If the leopard disappeared, tigers wouldn’t simply fill the vacant niche. Tigers don’t hunt the same breadth of small and mid-sized animals that leopards do. The mid-sized carnivores and smaller mammals that leopards prey on would lose a predator, potentially allowing their own populations to grow and creating secondary ripple effects through the food web. Meanwhile, the three shared ungulate species would face reduced total predation, since tigers alone can’t compensate for the loss of leopard hunting pressure across the landscape.
Genetic Collapse Is Already Underway
The Amur leopard population has been through a severe genetic bottleneck. Camera trap surveys in Russia’s Land of the Leopard National Park identified just 28 individual leopards in early 2024, up from only 16 in 2015. While the trend is positive, the population is still tiny enough that inbreeding is a serious threat.
Population viability modeling shows just how precarious the situation is. Even under the mildest assumptions about inbreeding effects, the leopard’s extinction probability reaches about 20%, with the population slowly shrinking over time. Under more severe (but plausible) inbreeding scenarios, extinction probability climbs to 99.9%, with population decline accelerating to more than five times the rate seen in mild scenarios. Inbreeding reduces cub survival in their first year and lowers reproductive success, and these models may actually underestimate the problem because they don’t fully account for inbreeding’s effects on adult survival.

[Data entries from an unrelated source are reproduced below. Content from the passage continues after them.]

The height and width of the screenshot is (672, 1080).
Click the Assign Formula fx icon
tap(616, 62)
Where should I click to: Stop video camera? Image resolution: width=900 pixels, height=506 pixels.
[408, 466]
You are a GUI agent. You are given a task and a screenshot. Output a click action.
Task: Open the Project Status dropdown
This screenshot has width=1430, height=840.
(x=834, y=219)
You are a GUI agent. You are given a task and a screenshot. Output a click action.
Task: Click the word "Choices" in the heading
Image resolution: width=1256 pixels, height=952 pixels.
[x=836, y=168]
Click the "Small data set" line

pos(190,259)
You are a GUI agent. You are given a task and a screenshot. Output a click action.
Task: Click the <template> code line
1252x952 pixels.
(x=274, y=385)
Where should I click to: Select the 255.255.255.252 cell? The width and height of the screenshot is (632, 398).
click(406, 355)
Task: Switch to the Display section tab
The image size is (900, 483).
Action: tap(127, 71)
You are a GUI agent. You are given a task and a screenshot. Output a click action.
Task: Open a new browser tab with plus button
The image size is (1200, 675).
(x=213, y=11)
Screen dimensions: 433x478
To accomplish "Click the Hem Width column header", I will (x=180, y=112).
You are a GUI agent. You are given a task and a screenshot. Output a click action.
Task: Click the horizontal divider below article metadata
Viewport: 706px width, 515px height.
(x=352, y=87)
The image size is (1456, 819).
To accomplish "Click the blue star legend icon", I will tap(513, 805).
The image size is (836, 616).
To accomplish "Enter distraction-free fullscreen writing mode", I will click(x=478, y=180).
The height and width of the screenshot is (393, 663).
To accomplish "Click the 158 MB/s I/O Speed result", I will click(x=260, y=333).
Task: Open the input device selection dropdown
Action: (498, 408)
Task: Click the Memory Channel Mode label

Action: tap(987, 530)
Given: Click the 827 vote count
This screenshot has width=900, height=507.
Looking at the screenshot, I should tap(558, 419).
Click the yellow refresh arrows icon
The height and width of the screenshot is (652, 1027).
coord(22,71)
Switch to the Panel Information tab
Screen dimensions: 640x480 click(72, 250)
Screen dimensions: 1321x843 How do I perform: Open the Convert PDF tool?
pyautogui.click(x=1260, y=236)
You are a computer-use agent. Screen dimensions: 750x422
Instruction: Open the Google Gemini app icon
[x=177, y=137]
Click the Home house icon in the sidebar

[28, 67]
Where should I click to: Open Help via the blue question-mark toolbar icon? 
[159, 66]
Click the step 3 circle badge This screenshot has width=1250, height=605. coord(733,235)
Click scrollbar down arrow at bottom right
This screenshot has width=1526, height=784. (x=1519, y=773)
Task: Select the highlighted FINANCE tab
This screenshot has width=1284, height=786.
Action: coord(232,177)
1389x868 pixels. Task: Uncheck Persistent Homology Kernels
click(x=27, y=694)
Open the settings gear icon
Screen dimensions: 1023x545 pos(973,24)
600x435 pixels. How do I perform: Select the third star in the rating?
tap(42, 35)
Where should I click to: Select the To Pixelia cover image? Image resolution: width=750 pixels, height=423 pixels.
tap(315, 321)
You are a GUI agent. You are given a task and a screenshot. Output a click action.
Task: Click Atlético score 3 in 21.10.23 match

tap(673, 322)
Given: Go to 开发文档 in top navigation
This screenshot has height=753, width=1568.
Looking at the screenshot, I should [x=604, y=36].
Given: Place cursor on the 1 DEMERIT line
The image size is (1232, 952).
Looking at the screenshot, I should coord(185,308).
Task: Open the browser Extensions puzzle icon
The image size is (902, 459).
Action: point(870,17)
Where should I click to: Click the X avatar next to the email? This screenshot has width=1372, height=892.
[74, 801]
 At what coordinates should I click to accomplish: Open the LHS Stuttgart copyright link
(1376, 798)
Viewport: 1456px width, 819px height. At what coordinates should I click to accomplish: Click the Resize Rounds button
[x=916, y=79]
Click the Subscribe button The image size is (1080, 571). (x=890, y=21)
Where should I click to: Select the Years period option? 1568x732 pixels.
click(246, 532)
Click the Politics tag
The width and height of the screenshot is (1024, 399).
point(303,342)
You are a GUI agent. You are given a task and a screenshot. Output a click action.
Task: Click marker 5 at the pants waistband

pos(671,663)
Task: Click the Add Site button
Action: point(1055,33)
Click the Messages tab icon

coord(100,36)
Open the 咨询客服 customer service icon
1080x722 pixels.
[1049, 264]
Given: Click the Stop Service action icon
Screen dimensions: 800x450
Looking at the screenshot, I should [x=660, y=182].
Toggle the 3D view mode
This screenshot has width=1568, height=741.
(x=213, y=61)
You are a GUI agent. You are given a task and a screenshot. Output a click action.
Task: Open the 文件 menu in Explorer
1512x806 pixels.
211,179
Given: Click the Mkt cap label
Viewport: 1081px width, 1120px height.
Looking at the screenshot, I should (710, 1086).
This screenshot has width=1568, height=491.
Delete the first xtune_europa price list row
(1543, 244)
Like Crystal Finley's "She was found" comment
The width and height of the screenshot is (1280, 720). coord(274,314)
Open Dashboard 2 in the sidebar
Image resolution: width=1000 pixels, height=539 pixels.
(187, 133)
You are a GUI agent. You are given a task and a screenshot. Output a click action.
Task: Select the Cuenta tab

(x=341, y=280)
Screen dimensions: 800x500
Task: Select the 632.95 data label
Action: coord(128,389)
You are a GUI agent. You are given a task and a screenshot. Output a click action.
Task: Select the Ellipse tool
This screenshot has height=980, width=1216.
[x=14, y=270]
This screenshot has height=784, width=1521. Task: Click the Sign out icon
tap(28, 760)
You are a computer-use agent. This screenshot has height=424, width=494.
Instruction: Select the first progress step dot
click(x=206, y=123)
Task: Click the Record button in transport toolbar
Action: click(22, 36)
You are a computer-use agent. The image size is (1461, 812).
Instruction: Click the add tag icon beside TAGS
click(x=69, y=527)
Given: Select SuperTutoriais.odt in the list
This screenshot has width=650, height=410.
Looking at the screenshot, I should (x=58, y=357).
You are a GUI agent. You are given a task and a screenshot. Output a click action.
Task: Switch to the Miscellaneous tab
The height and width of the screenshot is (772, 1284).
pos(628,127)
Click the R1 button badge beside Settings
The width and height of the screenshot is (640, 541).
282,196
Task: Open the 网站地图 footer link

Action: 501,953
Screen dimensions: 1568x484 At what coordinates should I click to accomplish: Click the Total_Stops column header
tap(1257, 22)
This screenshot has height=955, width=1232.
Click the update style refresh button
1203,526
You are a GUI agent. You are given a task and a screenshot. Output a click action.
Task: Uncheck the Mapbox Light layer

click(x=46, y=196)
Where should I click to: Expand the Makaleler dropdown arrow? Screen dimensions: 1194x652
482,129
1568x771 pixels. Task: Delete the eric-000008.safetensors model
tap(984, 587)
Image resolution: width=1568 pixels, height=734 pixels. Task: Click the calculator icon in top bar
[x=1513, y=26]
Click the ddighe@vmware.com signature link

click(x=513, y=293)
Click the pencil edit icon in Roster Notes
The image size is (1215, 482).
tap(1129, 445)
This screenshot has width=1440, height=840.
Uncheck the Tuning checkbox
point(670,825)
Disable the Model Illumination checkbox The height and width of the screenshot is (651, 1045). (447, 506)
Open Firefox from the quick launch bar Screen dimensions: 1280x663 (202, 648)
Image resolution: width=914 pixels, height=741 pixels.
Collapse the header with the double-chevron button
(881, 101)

This means the Amur leopard is already living on a genetic knife’s edge. A single disease outbreak, a harsh winter, or a poaching event could push the remaining population past the point of recovery. Canine distemper virus, which can jump from domestic dogs to wild cats, is one of the most significant disease threats in the region.
Broader Biodiversity Loss
The Amur leopard is what ecologists call an umbrella species. Protecting its habitat, the mixed temperate forests of the Russian Far East and northeast China, simultaneously shelters hundreds of other species that share the same landscape. If the leopard goes extinct, the political and financial motivation to protect these forests weakens. Conservation funding, anti-poaching patrols, and habitat corridors all exist in part because the Amur leopard is a flagship for the region. Losing the species could mean losing the protection that benefits everything from Korean pine forests to Asiatic black bears.
The leopard’s extinction would also represent an irreversible loss of evolutionary heritage. As the northernmost leopard subspecies, the Amur leopard carries unique genetic adaptations to cold, snowy environments that no other leopard population possesses. Once gone, those adaptations, shaped over thousands of years, cannot be recreated.